Daha İyi Yargı Derneği’nin çözüm önerisi
Yargı üstyapısı, tüm yargı paydaşlarını kapsayacak, bağımsızlığını garanti altına alacak şeffaf ve hesapverir bir şekilde geliştirilmeli, HSK’nin yargının idaresine ilişkin tayin, disiplin ve sair tüm idari kararları, isteyen herkesin talebi halinde yargı denetimine açılmalıdır. Daha İyi Yargı Derneği olarak, bu konuda, gerçekleştirilmesi kolay, kapsamlı ve somut bir tasarımımız bulunmaktadır.
1 • Yargı hizmetinin kaliteli hale getirilmesi için, hâkim ve savcılardan avukatlara, siyaset temsilcilerinden sivil toplum kuruluşlarına, sendikalardan akademisyenlere kadar toplumun her kesiminden hukuk, kamu yönetimi, siyaset bilimi, ekonomi bilimi, toplum bilimi, psikoloji ve iletişim bilimi uzmanlarından oluşan, bağımsız ve liyakate dayalı bir “Yargı Hizmetlerini Düzenleyici Üst Kurul” kurulmalıdır. Bu kurulda, mevcut haliyle HSK’ye ve Adalet Bakanlığı’na verilen tüm yetkiler konsolide edilmelidir.
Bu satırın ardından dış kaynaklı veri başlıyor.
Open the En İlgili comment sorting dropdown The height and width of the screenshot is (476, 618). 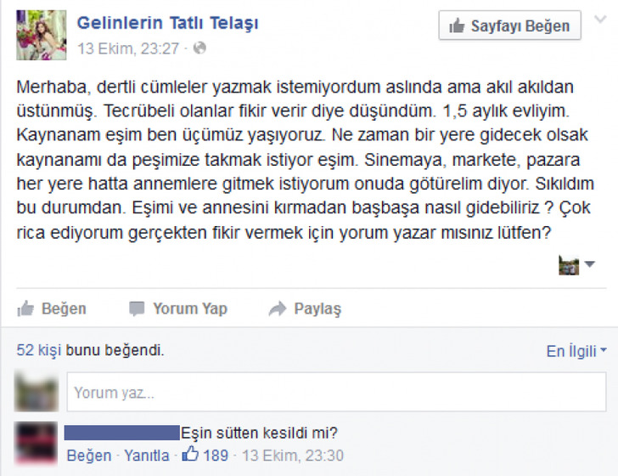pos(576,351)
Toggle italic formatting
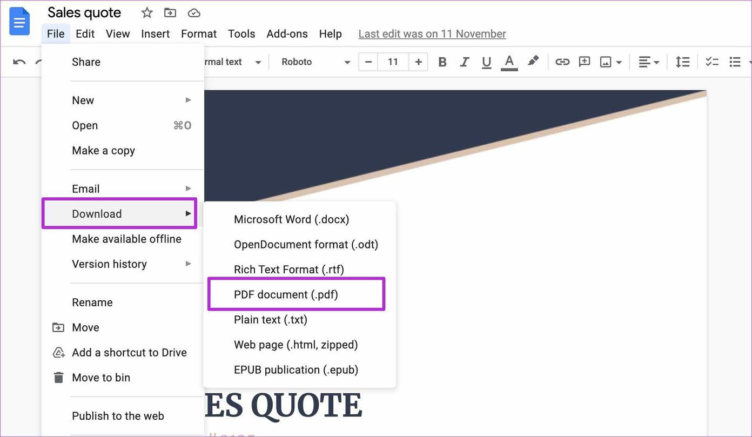The image size is (752, 437). 464,62
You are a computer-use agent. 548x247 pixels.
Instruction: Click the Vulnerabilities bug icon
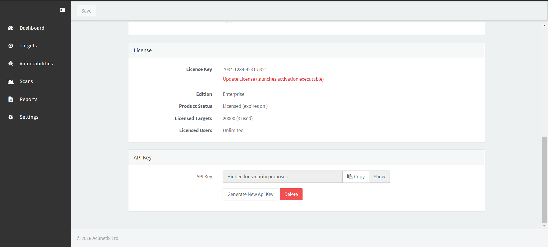point(11,64)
Daha İyi Yargı Derneği, derinlikli çalışmalar sonucunda tasarladığı bu üst mahkemeye “Adalet Yüksek Kurumu” adını vermiştir. (https://www.dahaiyiyargi.org/wp-content/uploads/2022/07/Duzenleyici_Kurum_Adalet_Yuksek_Kurumu-tasarim.pdf)
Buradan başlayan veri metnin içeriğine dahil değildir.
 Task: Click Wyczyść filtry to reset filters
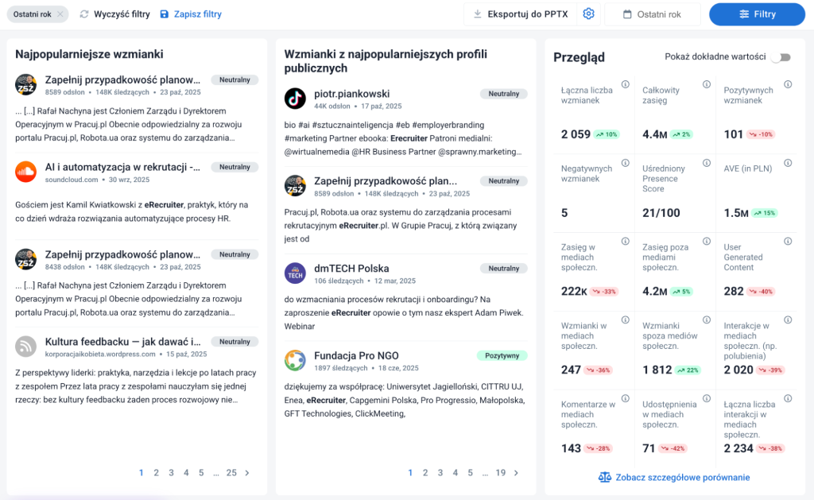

2 • Bu kurulun tüm kararları önce iç denetim yoluyla, sonra da uzman bir mahkeme tarafından denetlenmelidir. Daha İyi Yargı Derneği, tasarladığı bu üst mahkemeye de “Adalet Yüksek Mahkemesi” adını vermiştir. (https://www.dahaiyiyargi.org/wp-content/uploads/2022/08/Adalet_Yuksek_Mahkemesi-tasarim.pdf)
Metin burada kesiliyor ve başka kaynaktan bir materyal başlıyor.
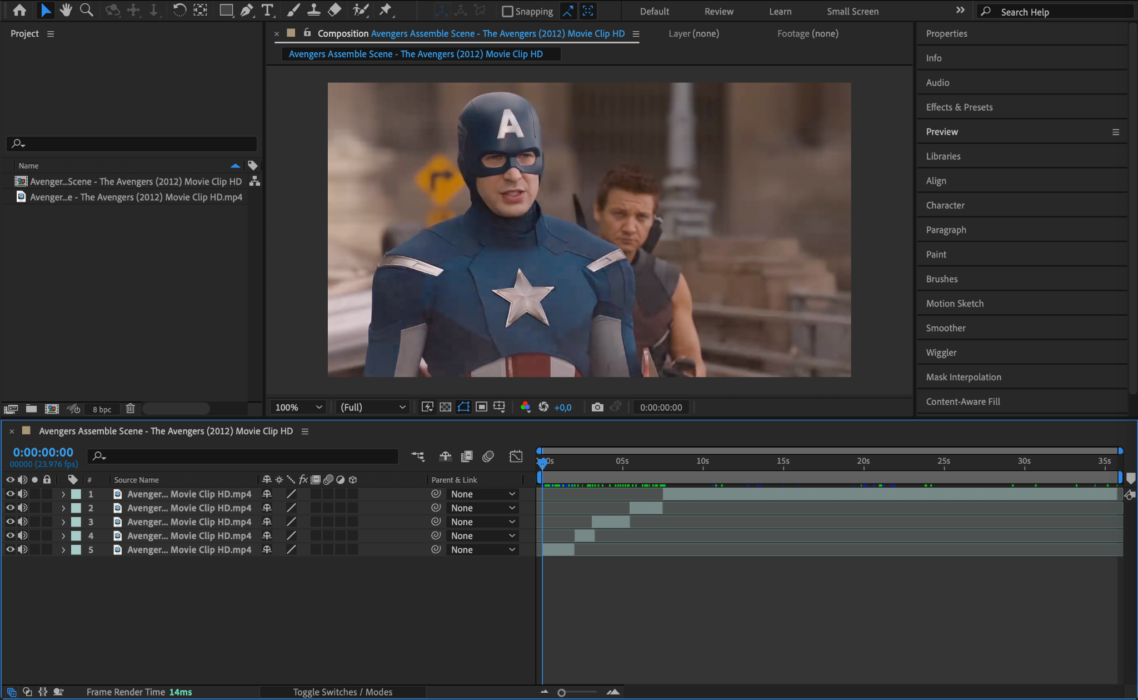Image resolution: width=1138 pixels, height=700 pixels.
Task: Mute audio of layer 3
Action: (23, 522)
3 • İsteyen herkes masraf etmeden, risk almadan yargısal denetimi başlatabilmelidir. Adalet Yüksek Kurumu’nun kitlesel atamalar dahil tüm idari kararlarına karşı itiraz edebilmeli ve iptal davası açabilmelidir.
Yargı hizmeti, ulusal birliğimizi ve birbirimize güveni güçlendirerek refahımızı ve devletimizin gücünü katlayan en temel ve kritik kamu hizmetidir.
Yargının idaresinde yer alan görev ve yetki sahibi tüm kurumların ve kişilerin, en üst derecede şeffaf ve toplum önünde hesapverir olması, mahkemelerimizin kaliteli ve sağlıklı yargı hizmeti üretebilmesinin gereğidir.